Goal of the exercise
Reproduce everything from the line containing "You are a computer-use agent. Image resolution: width=672" down to the line containing "Looking at the screenshot, I should 60,246.", replacing "Instruction" with "Directive" throughout and leaving all else unchanged. Omit the pictures from your answer.
--- Start of Dataset records ---
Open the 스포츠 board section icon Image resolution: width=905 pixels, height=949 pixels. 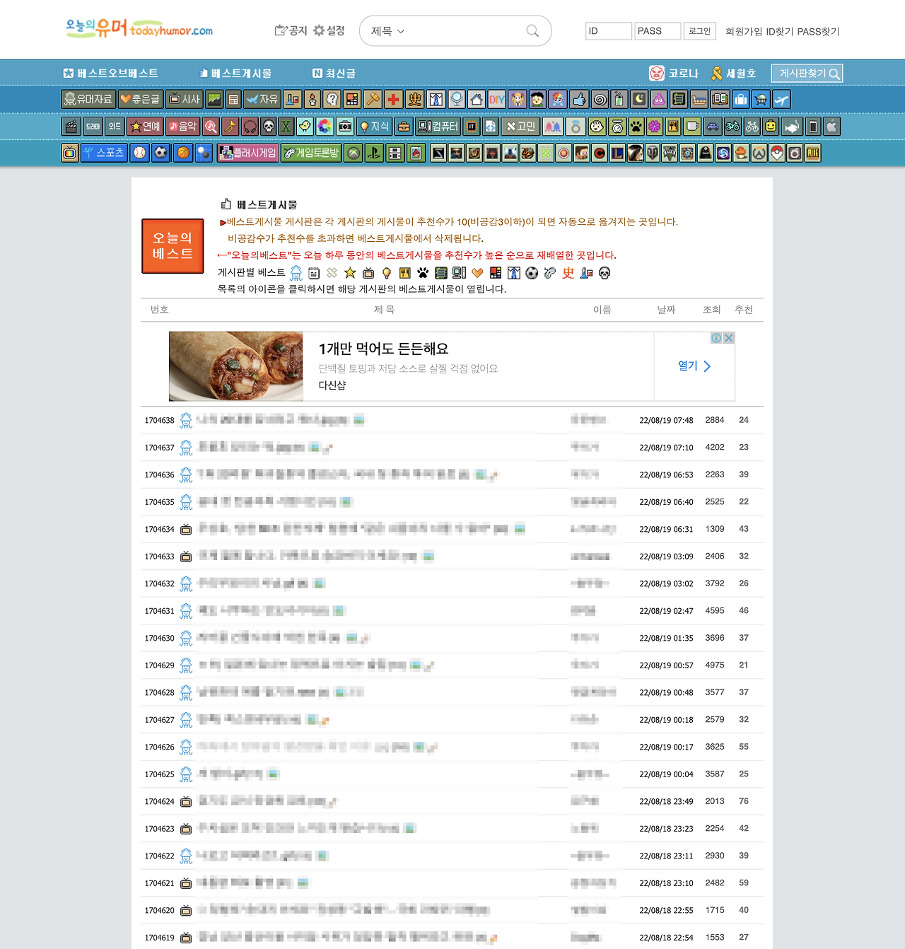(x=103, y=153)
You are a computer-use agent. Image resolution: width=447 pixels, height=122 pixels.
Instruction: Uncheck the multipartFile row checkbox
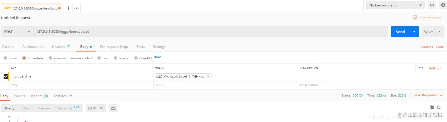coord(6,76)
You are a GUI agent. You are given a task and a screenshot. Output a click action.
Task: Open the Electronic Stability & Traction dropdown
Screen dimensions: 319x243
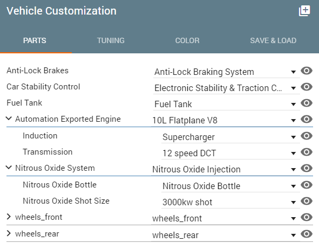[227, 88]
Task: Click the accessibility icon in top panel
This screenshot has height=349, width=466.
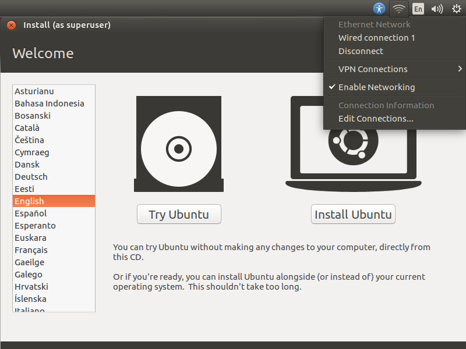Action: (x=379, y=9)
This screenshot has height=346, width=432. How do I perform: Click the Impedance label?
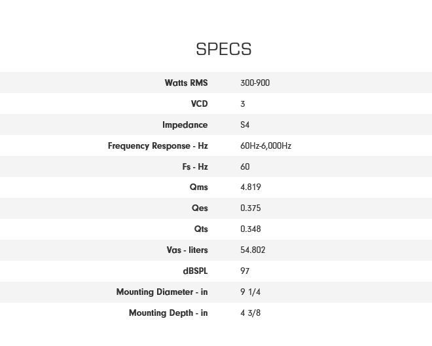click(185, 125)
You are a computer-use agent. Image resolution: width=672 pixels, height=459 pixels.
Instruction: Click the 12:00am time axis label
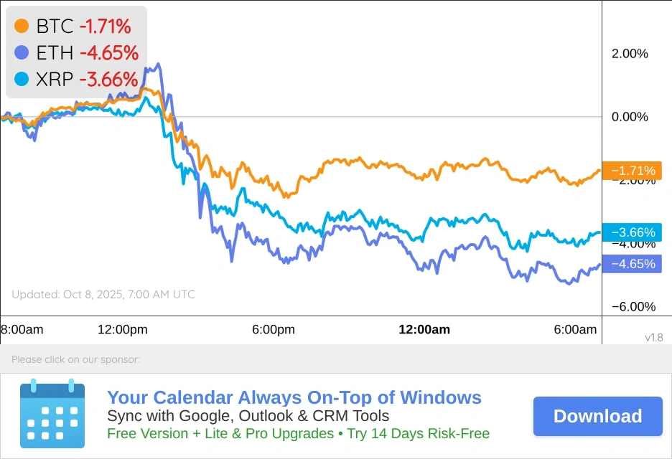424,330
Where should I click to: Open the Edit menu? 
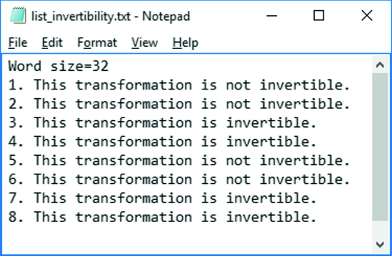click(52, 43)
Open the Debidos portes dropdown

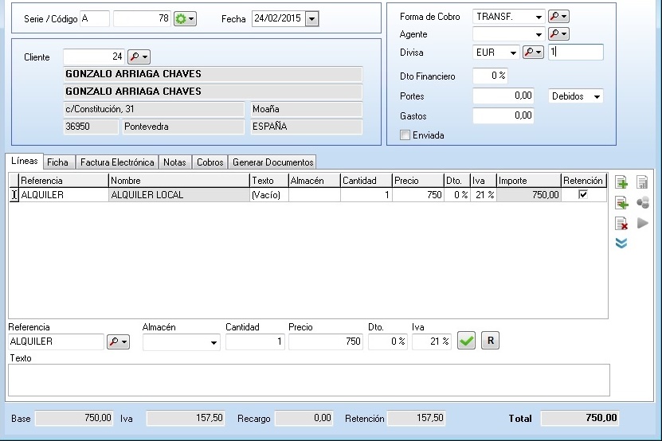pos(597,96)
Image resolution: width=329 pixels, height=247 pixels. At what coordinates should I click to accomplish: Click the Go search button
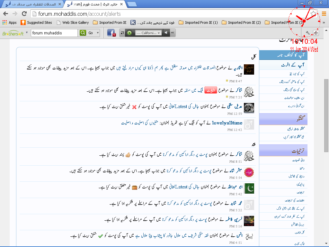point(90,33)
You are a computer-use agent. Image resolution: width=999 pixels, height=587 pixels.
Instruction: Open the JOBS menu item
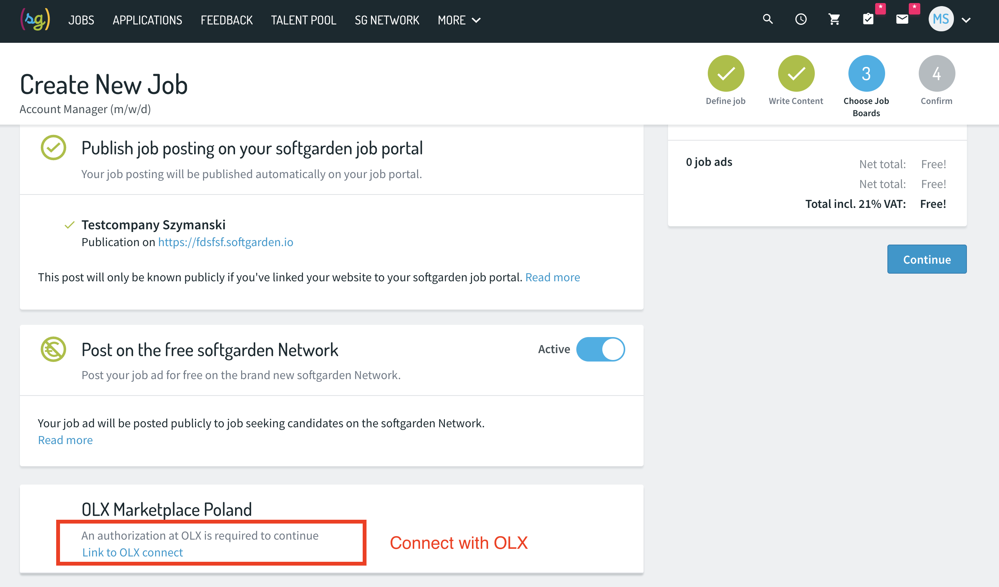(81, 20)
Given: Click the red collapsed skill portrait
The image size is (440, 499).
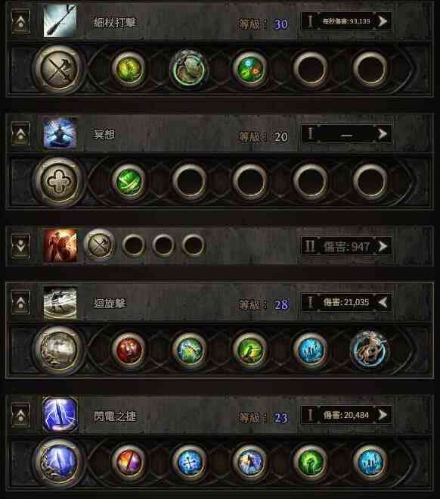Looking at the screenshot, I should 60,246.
--- End of Dataset records ---
--- Start of Dataset records ---
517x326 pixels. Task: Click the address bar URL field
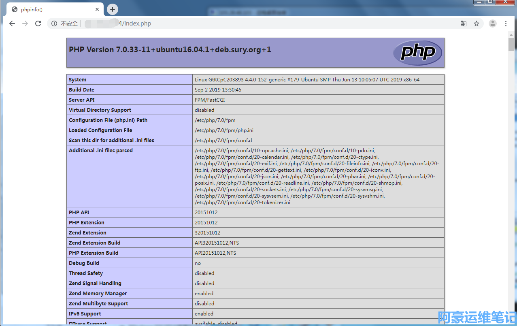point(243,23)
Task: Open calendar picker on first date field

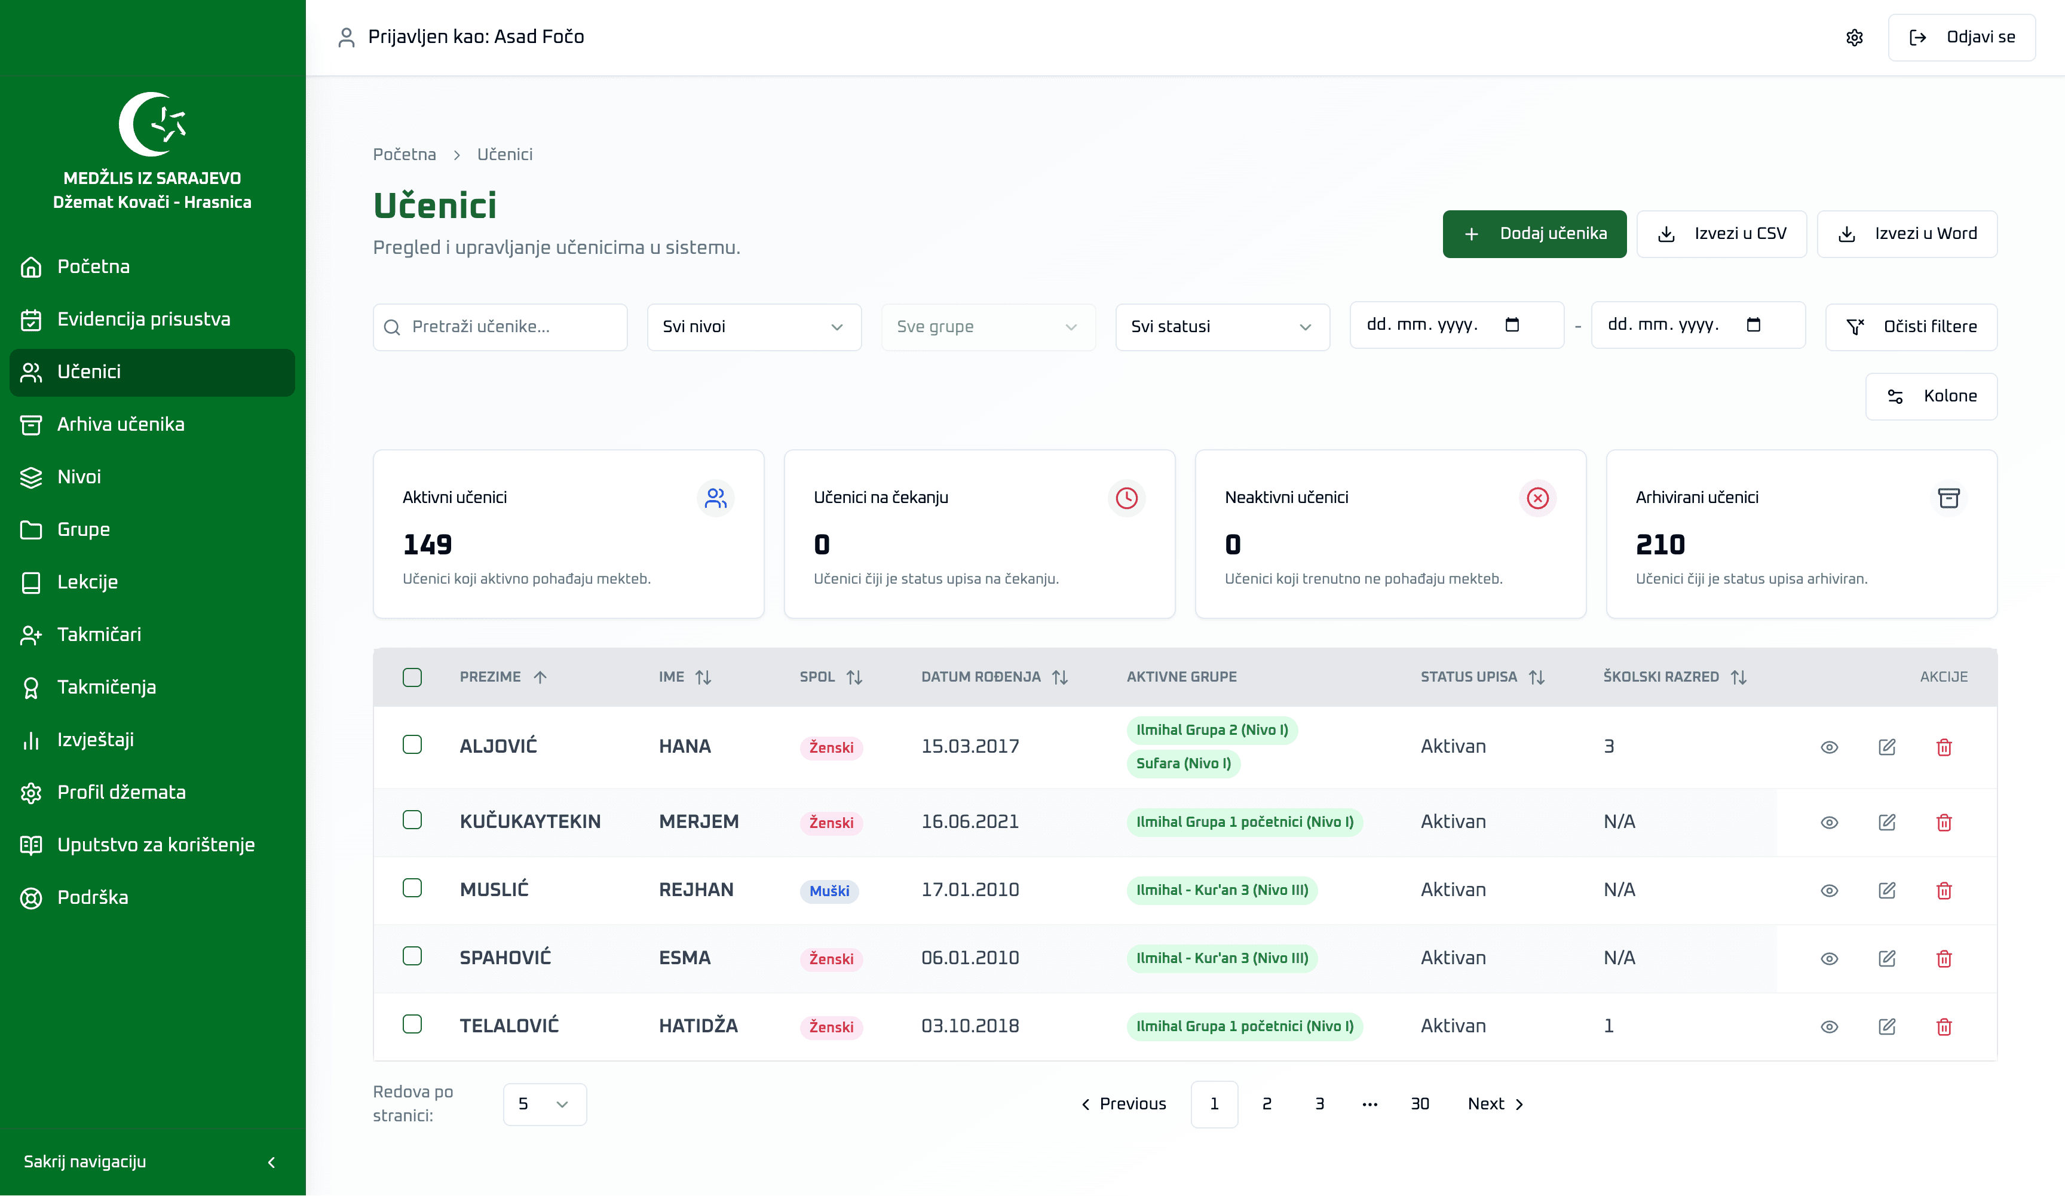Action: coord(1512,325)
--- End of Dataset records ---
Written reply
You are a computer-use agent. Image resolution: width=672 pixels, height=459 pixels.
Directive: Click the 12:00am time axis label
424,330
Where should I click to: Open the Edit menu? 
click(52, 43)
Open the Debidos portes dropdown

pos(597,96)
Image resolution: width=329 pixels, height=247 pixels. At what coordinates should I click to accomplish: Click the Go search button
point(90,33)
You are a computer-use agent. Image resolution: width=999 pixels, height=587 pixels.
Directive: Open the JOBS menu item
(81, 20)
Given: Click the red collapsed skill portrait
The image size is (440, 499).
Looking at the screenshot, I should 60,246.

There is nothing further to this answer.